FIG. 21 is a sectional view showing an annular body made from the round bar tip of FIG. 20;

[Explanation of symbols]

 DESCRIPTION OF SYMBOLS 12 Segment ring 14 Segment groove 15 Bridge piece 29 Copper wire 30 Cutting line 31 Cutting line 32 Ring body 32A Butt joint 33 Cutting and bending machine 36 Ring body 37 Parallel plane 38 Parallel plane 40 Parallel plane 41 Parallel plane 42 Parallel plane 43 Parallel Surface 44 R 45 Light emitting element 46 Light receiving element 47 Amplifier 49 Core 50 Exciting coil 51 Oscillator 52 U-shaped iron core 53 Iron core 55 Exciting coil 56 Power supply

──────────────────────────────────────────────────続 き Continuing on the front page (72) Inventor Kiyotaka Yamane 640 Address, Funakazaka, Kamiguni-cho, Ako-gun, Hyogo Inside (72) Inventor Osamu Tokunaga 640 Funasaka, Kamigori-cho, Ako-gun, Hyogo Mitsui Electric Co., Ltd. (56) References JP-A-59-103542 (JP, A) (58) Fields investigated (Int. Cl. ⁷ , DB name) H01R 43/08 H01R 43/06 H01R 39/04

Claims (5)

(57) [Claims] 1. A low copper wire cross-section forms a substantially circular
A parallel surface is created by lamination or pressing, and then this copper wire
Is cut to a predetermined length, and the parallel faces define the inner and outer diameters of the ring.
The ends of the cut are butted together to form a ring body, and the ring body is cold forged to form a segment ring having a plurality of bridging pieces.
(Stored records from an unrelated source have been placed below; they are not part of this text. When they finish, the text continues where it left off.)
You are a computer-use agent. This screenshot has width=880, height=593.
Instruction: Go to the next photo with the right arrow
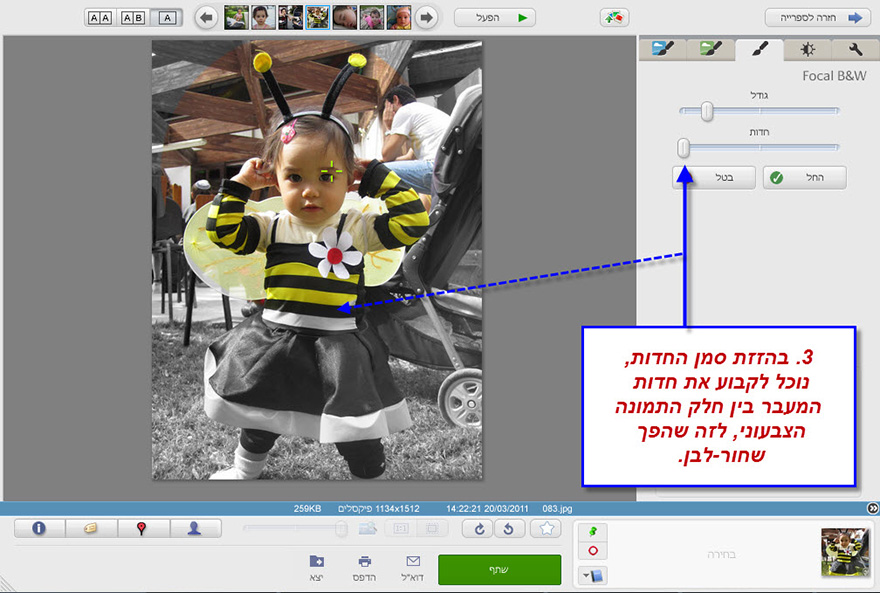coord(425,15)
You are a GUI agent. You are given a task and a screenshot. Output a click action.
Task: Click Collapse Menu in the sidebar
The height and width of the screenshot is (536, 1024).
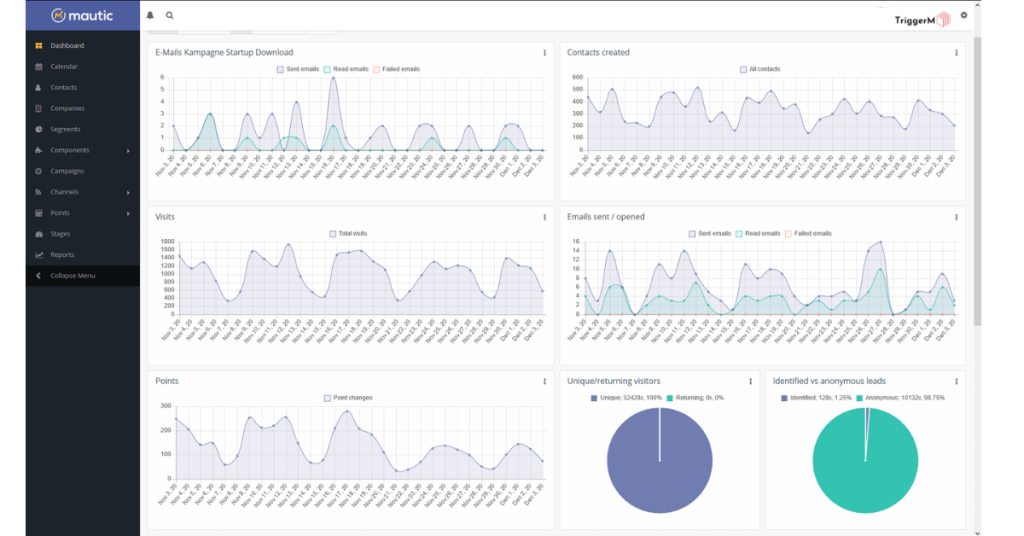72,275

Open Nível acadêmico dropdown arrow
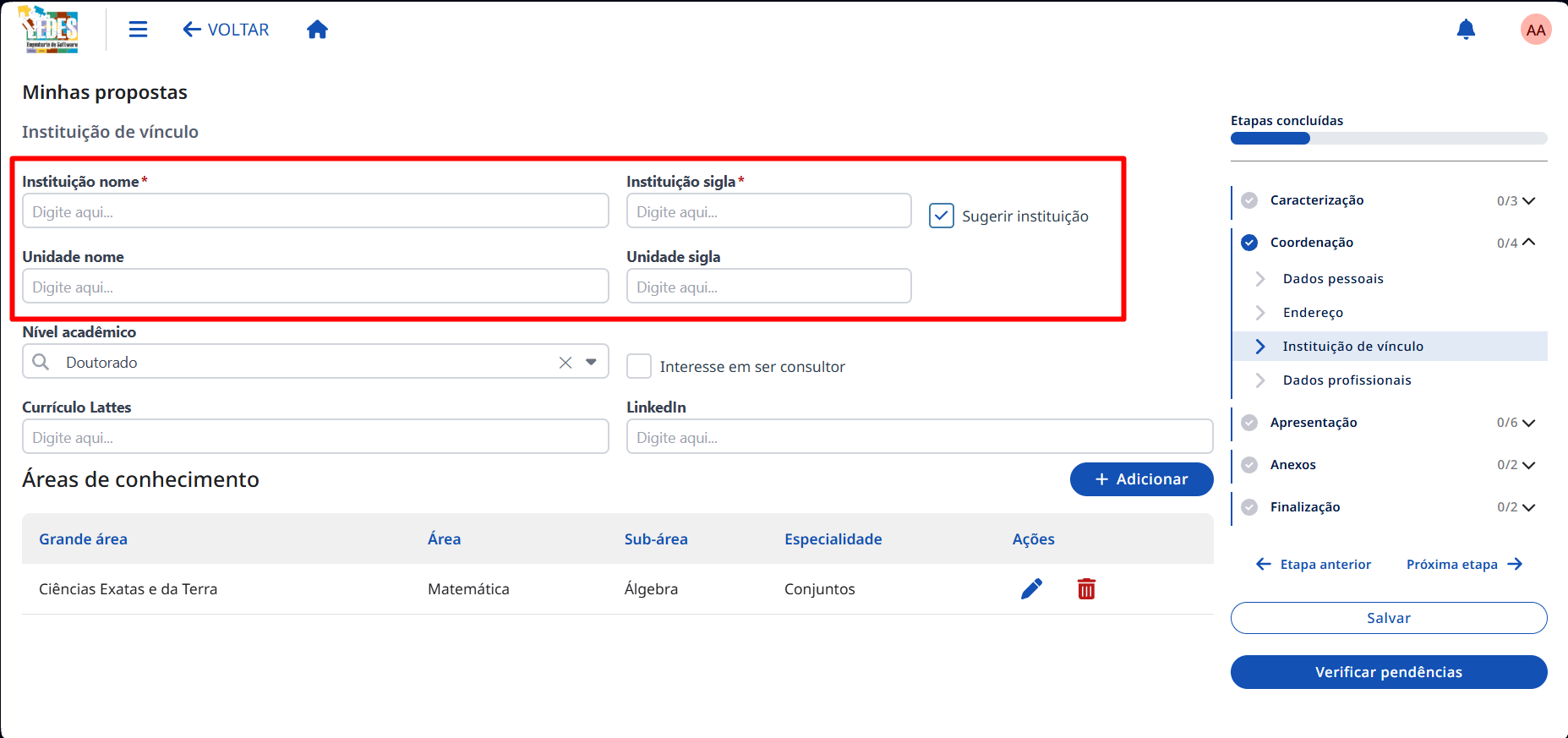(591, 362)
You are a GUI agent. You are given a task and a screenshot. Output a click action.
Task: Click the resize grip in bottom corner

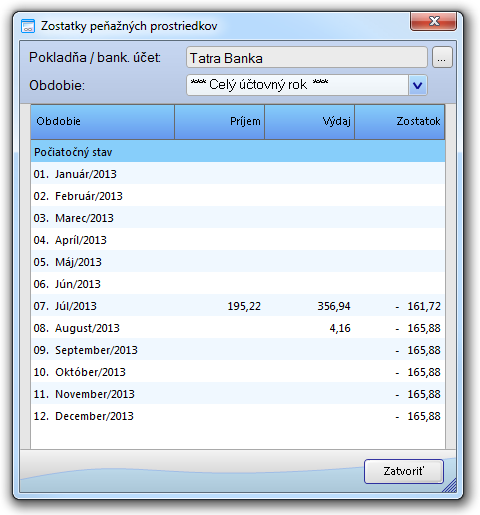pos(450,485)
A method for manufacturing a commutator, wherein a bridging piece is removed and separated into segments. 2. The method for manufacturing a commutator according to claim 1, wherein when the copper wire is cut into a predetermined length, the cutting lines are slanted and the cutting lines are alternately slanted in opposite directions. . 3. The method according to claim 1 , further comprising the step of:
The method of manufacturing a commutator according to claim 1 or 2, wherein the commutator is formed into a copper wire and then cut into a predetermined length . By wherein sensing the butt position is passed through the optical or magnetic flux abutting portion of the ring body, according to claim 1 to 3, wherein the butt portion is such that exactly matches the segment groove after cold forging process The method for manufacturing a commutator according to any one of the above. By supplying a short-circuit current 5. A ring member as the secondary winding of the transformer, one of the claims 1-4 which is adapted to cold forging what was welded a contact surface of the ring body Commutator manufacturing method.